#### REQUIRED ACTION:
Each entry shown below is to be reproduced exactly.
##### EXTRACTED ENTRIES
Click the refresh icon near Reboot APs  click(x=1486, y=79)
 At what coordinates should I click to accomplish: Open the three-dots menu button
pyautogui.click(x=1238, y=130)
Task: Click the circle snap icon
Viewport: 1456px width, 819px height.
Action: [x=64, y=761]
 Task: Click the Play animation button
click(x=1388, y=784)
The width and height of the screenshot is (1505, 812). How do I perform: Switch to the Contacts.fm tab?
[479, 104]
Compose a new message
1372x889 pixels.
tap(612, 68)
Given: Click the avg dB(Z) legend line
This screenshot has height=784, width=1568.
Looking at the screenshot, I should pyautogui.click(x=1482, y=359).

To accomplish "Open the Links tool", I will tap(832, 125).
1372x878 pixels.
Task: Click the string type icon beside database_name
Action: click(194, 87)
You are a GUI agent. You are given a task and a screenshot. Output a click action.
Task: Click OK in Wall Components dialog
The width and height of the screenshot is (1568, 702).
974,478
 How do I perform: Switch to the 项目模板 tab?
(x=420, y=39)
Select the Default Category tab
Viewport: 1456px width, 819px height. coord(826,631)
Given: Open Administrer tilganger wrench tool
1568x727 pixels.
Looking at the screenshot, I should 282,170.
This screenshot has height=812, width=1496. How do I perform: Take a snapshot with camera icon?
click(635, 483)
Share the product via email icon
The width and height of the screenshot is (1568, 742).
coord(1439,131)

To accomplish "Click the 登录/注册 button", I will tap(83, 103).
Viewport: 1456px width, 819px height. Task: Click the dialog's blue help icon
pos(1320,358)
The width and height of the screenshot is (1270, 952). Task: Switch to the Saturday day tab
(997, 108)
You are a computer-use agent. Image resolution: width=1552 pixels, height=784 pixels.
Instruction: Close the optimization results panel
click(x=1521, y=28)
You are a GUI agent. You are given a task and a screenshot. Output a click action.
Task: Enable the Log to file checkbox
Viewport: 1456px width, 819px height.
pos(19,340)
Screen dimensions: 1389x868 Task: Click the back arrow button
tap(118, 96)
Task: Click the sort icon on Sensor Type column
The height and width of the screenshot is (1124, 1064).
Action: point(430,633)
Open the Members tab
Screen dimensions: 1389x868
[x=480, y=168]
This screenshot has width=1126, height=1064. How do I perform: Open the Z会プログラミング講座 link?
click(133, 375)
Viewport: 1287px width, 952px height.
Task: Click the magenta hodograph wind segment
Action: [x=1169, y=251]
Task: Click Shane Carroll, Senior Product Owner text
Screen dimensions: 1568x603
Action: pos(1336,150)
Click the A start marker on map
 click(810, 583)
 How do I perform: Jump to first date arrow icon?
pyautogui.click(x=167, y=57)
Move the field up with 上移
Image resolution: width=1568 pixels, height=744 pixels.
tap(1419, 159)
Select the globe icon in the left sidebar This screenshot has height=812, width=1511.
##########
#### RESULT BELOW:
Click the refresh icon near Reboot APs  click(x=1486, y=79)
 At what coordinates should I click to accomplish: Open the three-dots menu button
pyautogui.click(x=1238, y=130)
Task: Click the circle snap icon
Viewport: 1456px width, 819px height.
Action: [x=64, y=761]
 Task: Click the Play animation button
click(x=1388, y=784)
The width and height of the screenshot is (1505, 812). How do I perform: Switch to the Contacts.fm tab?
[479, 104]
Compose a new message
1372x889 pixels.
tap(612, 68)
Given: Click the avg dB(Z) legend line
This screenshot has height=784, width=1568.
Looking at the screenshot, I should pyautogui.click(x=1482, y=359).

To accomplish "Open the Links tool", I will tap(832, 125).
1372x878 pixels.
Task: Click the string type icon beside database_name
Action: click(194, 87)
You are a GUI agent. You are given a task and a screenshot. Output a click action.
Task: Click OK in Wall Components dialog
The width and height of the screenshot is (1568, 702).
974,478
 How do I perform: Switch to the 项目模板 tab?
(x=420, y=39)
Select the Default Category tab
Viewport: 1456px width, 819px height. coord(826,631)
Given: Open Administrer tilganger wrench tool
1568x727 pixels.
Looking at the screenshot, I should 282,170.
This screenshot has height=812, width=1496. How do I perform: Take a snapshot with camera icon?
click(635, 483)
Share the product via email icon
The width and height of the screenshot is (1568, 742).
coord(1439,131)

To accomplish "Click the 登录/注册 button", I will tap(83, 103).
Viewport: 1456px width, 819px height. Task: Click the dialog's blue help icon
pos(1320,358)
The width and height of the screenshot is (1270, 952). Task: Switch to the Saturday day tab
(997, 108)
You are a computer-use agent. Image resolution: width=1552 pixels, height=784 pixels.
Instruction: Close the optimization results panel
click(x=1521, y=28)
You are a GUI agent. You are given a task and a screenshot. Output a click action.
Task: Enable the Log to file checkbox
Viewport: 1456px width, 819px height.
pos(19,340)
Screen dimensions: 1389x868 Task: Click the back arrow button
tap(118, 96)
Task: Click the sort icon on Sensor Type column
The height and width of the screenshot is (1124, 1064).
Action: point(430,633)
Open the Members tab
Screen dimensions: 1389x868
[x=480, y=168]
This screenshot has width=1126, height=1064. How do I perform: Open the Z会プログラミング講座 link?
click(133, 375)
Viewport: 1287px width, 952px height.
Task: Click the magenta hodograph wind segment
Action: [x=1169, y=251]
Task: Click Shane Carroll, Senior Product Owner text
Screen dimensions: 1568x603
Action: pos(1336,150)
Click the A start marker on map
 click(810, 583)
 How do I perform: Jump to first date arrow icon?
pyautogui.click(x=167, y=57)
Move the field up with 上移
Image resolution: width=1568 pixels, height=744 pixels.
tap(1419, 159)
Select the globe icon in the left sidebar This screenshot has height=812, width=1511.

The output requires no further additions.